LoqiRoam · 旅日記

波より先に聞こえたもの

南部の海辺からみなべの梅文化、田辺の旧市街と鬪雞神社、城跡の眺め、喫茶店へと移り、静けさの層を確かめた旅。

南部から歩き始めたとき、旅の目印を海だけにしないと決めた。海側へ下りる道では、波の強さより風に揺れる木々と、家々の間に残る生活の距離が気になった。梅の里の展示では、土地の名物が畑の景色だけでなく、加工し保存する人の手によって続いていることを知った。そこから田辺へ移ると、格子や軒のつくる古い町並みが、旅人のためだけではない時間を見せてくれた。社殿の並びと熊野参詣道の分岐を見たあと城跡へ上がると、海と市街地が思ったより近く、その近さを包むように音だけが遠のいた。最後は喫茶店で記録を閉じた。大きな出来事はなかったが、静けさは空白ではなく、土地の仕事、道、祈り、眺め、店内の光が重なって生まれるものだった。

この旅の足跡

  1. 海の近くなのに、聞こえたのは波より先に風で揺れる木の音だった。町と海の距離が思ったより近く、歩き始めの景色に生活の輪郭が残った。
  2. 梅の里の展示では、実の大きさより加工や保存の手間に目が向いた。梅染めの着物まで残ることに驚き、名物が人の手の記憶でもあると気づいた。
  3. 古い町割りが残る通りでは、派手な見どころより格子と軒先の間隔が印象に残った。歩く人のための町が、今も静かに続いているように見えた。
  4. 六棟の社殿が横一列に並ぶ境内では、物語の大きさより配置の静けさが残った。
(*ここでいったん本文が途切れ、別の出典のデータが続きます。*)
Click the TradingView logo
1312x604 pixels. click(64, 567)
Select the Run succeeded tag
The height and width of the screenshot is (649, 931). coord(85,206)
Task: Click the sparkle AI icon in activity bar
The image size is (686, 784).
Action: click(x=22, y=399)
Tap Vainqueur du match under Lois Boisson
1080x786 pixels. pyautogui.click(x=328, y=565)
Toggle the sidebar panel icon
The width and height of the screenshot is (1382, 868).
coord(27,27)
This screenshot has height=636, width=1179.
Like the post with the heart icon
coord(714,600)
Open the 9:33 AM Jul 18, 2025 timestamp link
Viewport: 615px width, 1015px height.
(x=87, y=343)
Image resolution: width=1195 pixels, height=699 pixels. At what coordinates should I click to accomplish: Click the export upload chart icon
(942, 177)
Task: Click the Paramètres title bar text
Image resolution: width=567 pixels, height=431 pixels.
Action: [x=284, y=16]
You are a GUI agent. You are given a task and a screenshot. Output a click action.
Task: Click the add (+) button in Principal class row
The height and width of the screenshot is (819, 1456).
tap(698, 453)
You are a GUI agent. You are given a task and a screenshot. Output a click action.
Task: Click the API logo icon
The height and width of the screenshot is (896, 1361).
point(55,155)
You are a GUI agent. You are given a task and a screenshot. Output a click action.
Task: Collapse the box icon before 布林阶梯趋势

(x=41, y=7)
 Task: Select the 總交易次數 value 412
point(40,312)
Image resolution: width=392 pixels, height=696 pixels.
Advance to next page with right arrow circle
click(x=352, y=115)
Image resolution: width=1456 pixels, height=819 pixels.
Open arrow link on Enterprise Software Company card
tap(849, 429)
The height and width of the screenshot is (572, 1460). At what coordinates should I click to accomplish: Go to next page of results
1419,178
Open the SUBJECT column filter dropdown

熊野参詣道の分岐点に立つと、道は距離より祈りの向きを持つのだと思った。
  5. 城跡の高みから見る田辺は、海と市街地が近いのに音が一段遠くなる。石垣の線を追っているうち、景色を見るより町の呼吸を聞いている気分になった。
  6. 路地の小さな喫茶店で、旅の記録を短く書いた。特別な名物より窓際の光と店内の沈黙が長く残り、歩くことの終点はこういう場所でもよいと思った。